WHAT TO PRODUCE ::
Extract every line of the data below and reproduce each one character for character, in the same order, without changing anything.

DATA PROVIDED ::
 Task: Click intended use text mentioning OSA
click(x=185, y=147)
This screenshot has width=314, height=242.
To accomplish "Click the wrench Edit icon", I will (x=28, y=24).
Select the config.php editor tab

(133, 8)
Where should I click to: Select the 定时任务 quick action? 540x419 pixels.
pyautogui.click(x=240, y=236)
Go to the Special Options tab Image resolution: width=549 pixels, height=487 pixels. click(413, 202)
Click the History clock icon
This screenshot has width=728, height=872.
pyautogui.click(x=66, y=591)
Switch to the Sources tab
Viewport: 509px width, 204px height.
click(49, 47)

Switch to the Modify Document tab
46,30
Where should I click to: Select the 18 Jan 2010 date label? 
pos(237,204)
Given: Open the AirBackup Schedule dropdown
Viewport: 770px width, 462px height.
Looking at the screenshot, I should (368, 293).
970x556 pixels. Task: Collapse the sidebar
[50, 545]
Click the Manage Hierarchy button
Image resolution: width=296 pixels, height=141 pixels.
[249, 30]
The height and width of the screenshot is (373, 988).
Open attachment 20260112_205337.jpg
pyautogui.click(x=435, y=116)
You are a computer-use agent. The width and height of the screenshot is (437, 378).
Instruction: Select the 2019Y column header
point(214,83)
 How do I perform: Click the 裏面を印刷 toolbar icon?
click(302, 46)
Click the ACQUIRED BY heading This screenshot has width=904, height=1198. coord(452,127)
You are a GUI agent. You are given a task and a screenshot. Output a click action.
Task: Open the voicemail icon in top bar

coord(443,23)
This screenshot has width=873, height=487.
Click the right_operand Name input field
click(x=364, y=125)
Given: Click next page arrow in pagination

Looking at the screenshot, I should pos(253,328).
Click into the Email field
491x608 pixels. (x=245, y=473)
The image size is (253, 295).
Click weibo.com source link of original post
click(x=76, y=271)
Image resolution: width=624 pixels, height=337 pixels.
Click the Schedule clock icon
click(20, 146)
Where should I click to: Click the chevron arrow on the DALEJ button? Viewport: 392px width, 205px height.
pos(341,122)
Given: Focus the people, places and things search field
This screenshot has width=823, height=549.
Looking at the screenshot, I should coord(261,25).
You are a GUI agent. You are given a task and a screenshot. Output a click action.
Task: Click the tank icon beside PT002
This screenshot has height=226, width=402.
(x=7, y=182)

TASK RESPONSE ::
 Task: Click intended use text mentioning OSA
click(x=185, y=147)
This screenshot has width=314, height=242.
To accomplish "Click the wrench Edit icon", I will (x=28, y=24).
Select the config.php editor tab

(133, 8)
Where should I click to: Select the 定时任务 quick action? 540x419 pixels.
pyautogui.click(x=240, y=236)
Go to the Special Options tab Image resolution: width=549 pixels, height=487 pixels. click(413, 202)
Click the History clock icon
This screenshot has width=728, height=872.
pyautogui.click(x=66, y=591)
Switch to the Sources tab
Viewport: 509px width, 204px height.
click(49, 47)

Switch to the Modify Document tab
46,30
Where should I click to: Select the 18 Jan 2010 date label? 
pos(237,204)
Given: Open the AirBackup Schedule dropdown
Viewport: 770px width, 462px height.
Looking at the screenshot, I should (368, 293).
970x556 pixels. Task: Collapse the sidebar
[50, 545]
Click the Manage Hierarchy button
Image resolution: width=296 pixels, height=141 pixels.
[249, 30]
The height and width of the screenshot is (373, 988).
Open attachment 20260112_205337.jpg
pyautogui.click(x=435, y=116)
You are a computer-use agent. The width and height of the screenshot is (437, 378).
Instruction: Select the 2019Y column header
point(214,83)
 How do I perform: Click the 裏面を印刷 toolbar icon?
click(302, 46)
Click the ACQUIRED BY heading This screenshot has width=904, height=1198. coord(452,127)
You are a GUI agent. You are given a task and a screenshot. Output a click action.
Task: Open the voicemail icon in top bar

coord(443,23)
This screenshot has width=873, height=487.
Click the right_operand Name input field
click(x=364, y=125)
Given: Click next page arrow in pagination

Looking at the screenshot, I should pos(253,328).
Click into the Email field
491x608 pixels. (x=245, y=473)
The image size is (253, 295).
Click weibo.com source link of original post
click(x=76, y=271)
Image resolution: width=624 pixels, height=337 pixels.
Click the Schedule clock icon
click(20, 146)
Where should I click to: Click the chevron arrow on the DALEJ button? Viewport: 392px width, 205px height.
pos(341,122)
Given: Focus the people, places and things search field
This screenshot has width=823, height=549.
Looking at the screenshot, I should coord(261,25).
You are a GUI agent. You are given a task and a screenshot. Output a click action.
Task: Click the tank icon beside PT002
This screenshot has height=226, width=402.
(x=7, y=182)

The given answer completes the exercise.